Цель близка, теперь еще надо как-то ухватить кошку, которая вовсе не собирается так просто сдаваться: и без того страшно, а тут еще и протянутая рука (другой П. крепко сжимает опасно кренящийся под его тяжестью ствол). Кошка пятится, вся выгибаясь дугой, но и П. не отступает, тянет к ней руку и все повторяет ласково: «Мура, Мура…».

(Крупный план: протянутая рука, зеленые глаза кошки)

В конце концов Мура смиряется, и П. грубо схватывает ее за шкирку, прижимает к телу. А дальше – спуск, опасливый, долгий, который всегда, как известно, трудней, чем подъем. П. медленно, с трудом нащупывая ногами то одну, ту другую ветку, запутываясь в них и в собственных ногах, опасно оступаясь и чудом удерживаясь (шумные охи внизу), спускается. Острые коготки вцепившейся в него кошки болезненно царапают кожу.

Получается, однако, быстрей, чем подъем. Когда до земли остается метра полтора, он отрывает от себя кошку и дает ей спрыгнуть. Та уверенно приземляется на все четыре лапы и тут же ушмыгивает в кусты, во тьму, даже не мяукнув напоследок.

(Крупный план: задранный хвост кошки)

– Ну ты и… – произносит неопределенно Маша.

– Молодец! – Игнатьич нервно закуривает, а Ирина Сергеевна, бессильно опускаясь на брезентовый стульчик, благодарно смотрит на П. В глазах у нее поблескивают слезы.

(Крупный план: слезы на глазах Ирины Сергеевны)

И напоследок совсем уже мажорный финал.

– Ура! – ликуют и прыгают дети. – Папа спас Муру! Папа спас Муру!

(Крупным планом радостные глаза детей)

 

Матч в Ануччо

– Ну и кто победит? – слышит он неожиданно совсем близко.

Это сосед, только что вошел в подъезд. Обычно они лишь молча кивают друг другу, ничего больше, а тут…

Семен пожимает плечами: кто ж его знает? Команда сильная, играют к тому же на своем поле.

Откуда-то он тоже знает про поле и про то, что сильная, – то ли по радио слышал, то ли еще где-то, хотя к футболу абсолютно равнодушен. Когда вдруг заходит речь, сразу лезет в голову старая шутка: двадцать два дурака гоняют один мяч.

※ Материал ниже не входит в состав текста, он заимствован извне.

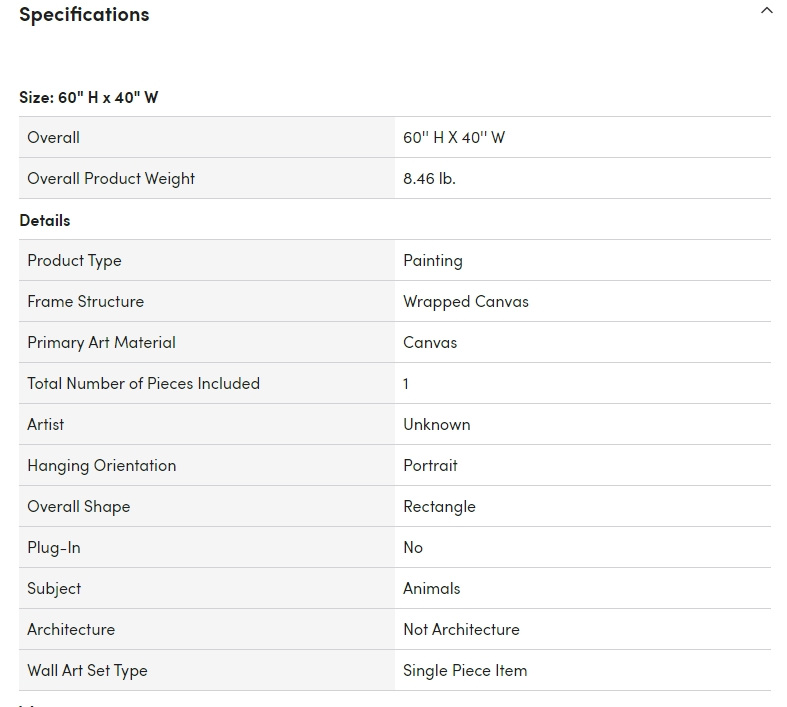Click the Total Number of Pieces Included label
787x707 pixels.
click(143, 383)
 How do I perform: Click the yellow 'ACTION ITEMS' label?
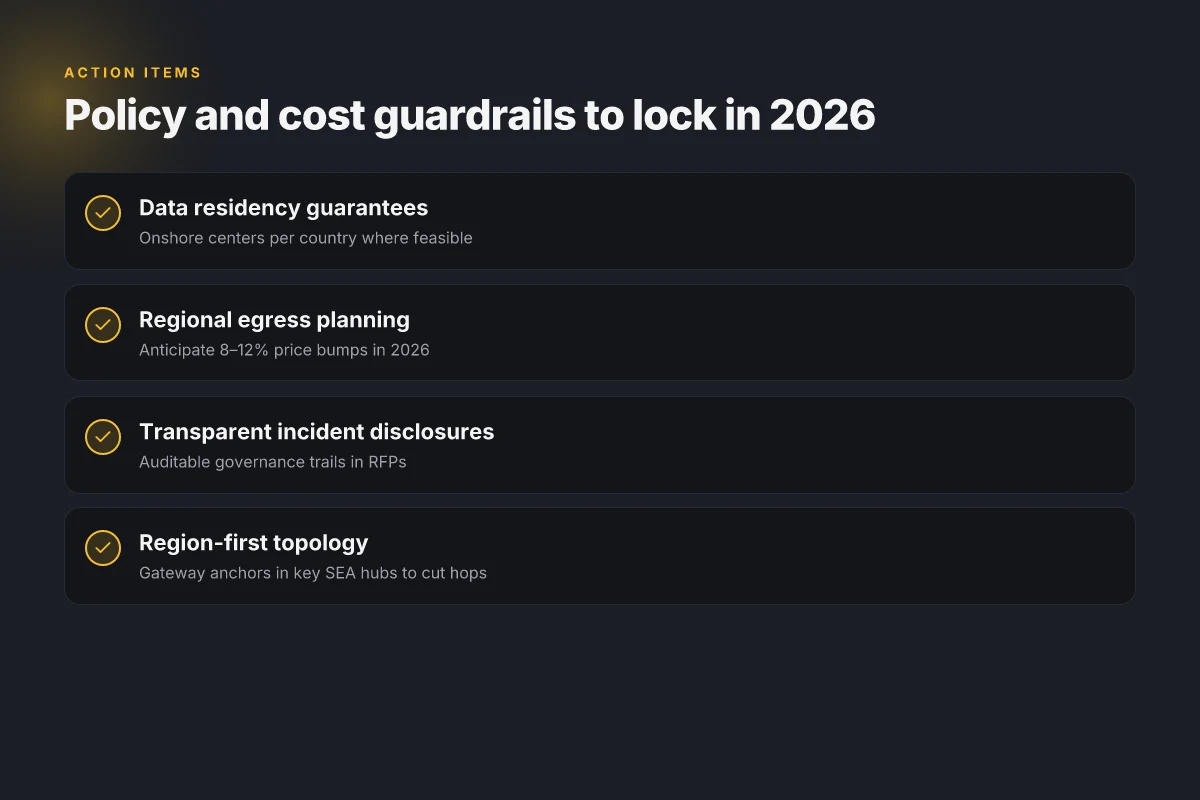click(133, 73)
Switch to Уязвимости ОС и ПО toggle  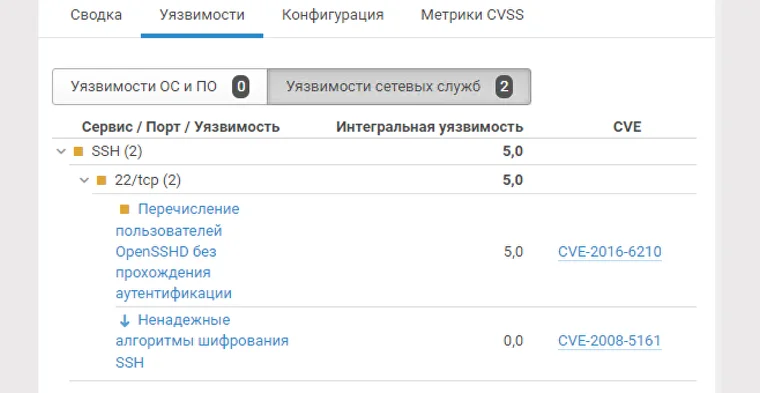(160, 87)
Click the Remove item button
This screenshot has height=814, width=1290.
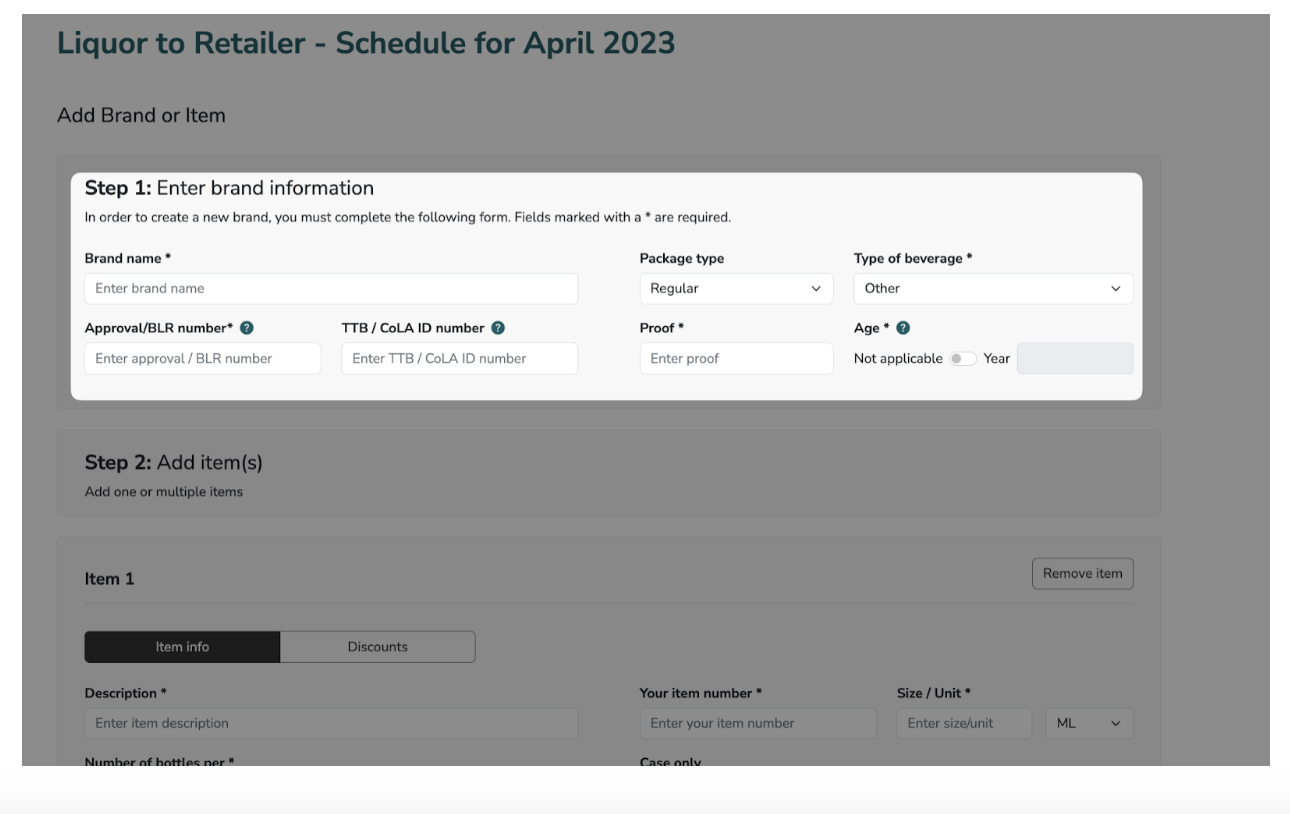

Впрочем, не ответь он соседу, возникла бы неловкость. Сосед смурной, при встрече смотрит исподлобья, словно обиженный. Жена говорила, что видела его якобы в милицейской форме. Жены, однако, уже нет целую неделю: уехала к родителям вместе с сыном.

Уехала… Даже внутри себя не может он произнести рокового слова – «бросила». Его бросили.

Можно бросить окурок, но человека?

Да, жена собрала вещи и ушла. Сына забрала.

Все это чрезвычайно печально, пусть даже он не первый и не последний.

– Ну… – говорит чуть ли не весело сосед. – Семьдесят тысяч на стадионе! И все болеют за свою команду. Там такое будет!.. Надо бы туда десант… тысяч эдак двадцать наших, хоть бы и за счет государства, путь бы там болели, как полагается, а под конец что-нибудь устроили – мордобой не мордобой, но хотя бы машины поперевертывали, витрины поразбивали. В случае нашего поражения. Почему ихним можно, а нашим нельзя?

Сосед ободряюще улыбается: жена, ну и что жена?..

Он-то откуда знает?

Неделю уже Семен возвращается в пустую квартиру. Настолько пустую, что в ней трудно находиться долго. Он и не остается – уходит в кино, к приятелям, в пивнушку недалеко от дома или еще куда-нибудь… Отношения с женой испортились довольно давно, день ото дня все хуже и хуже, так что уход ее не был для него такой уж неожиданностью.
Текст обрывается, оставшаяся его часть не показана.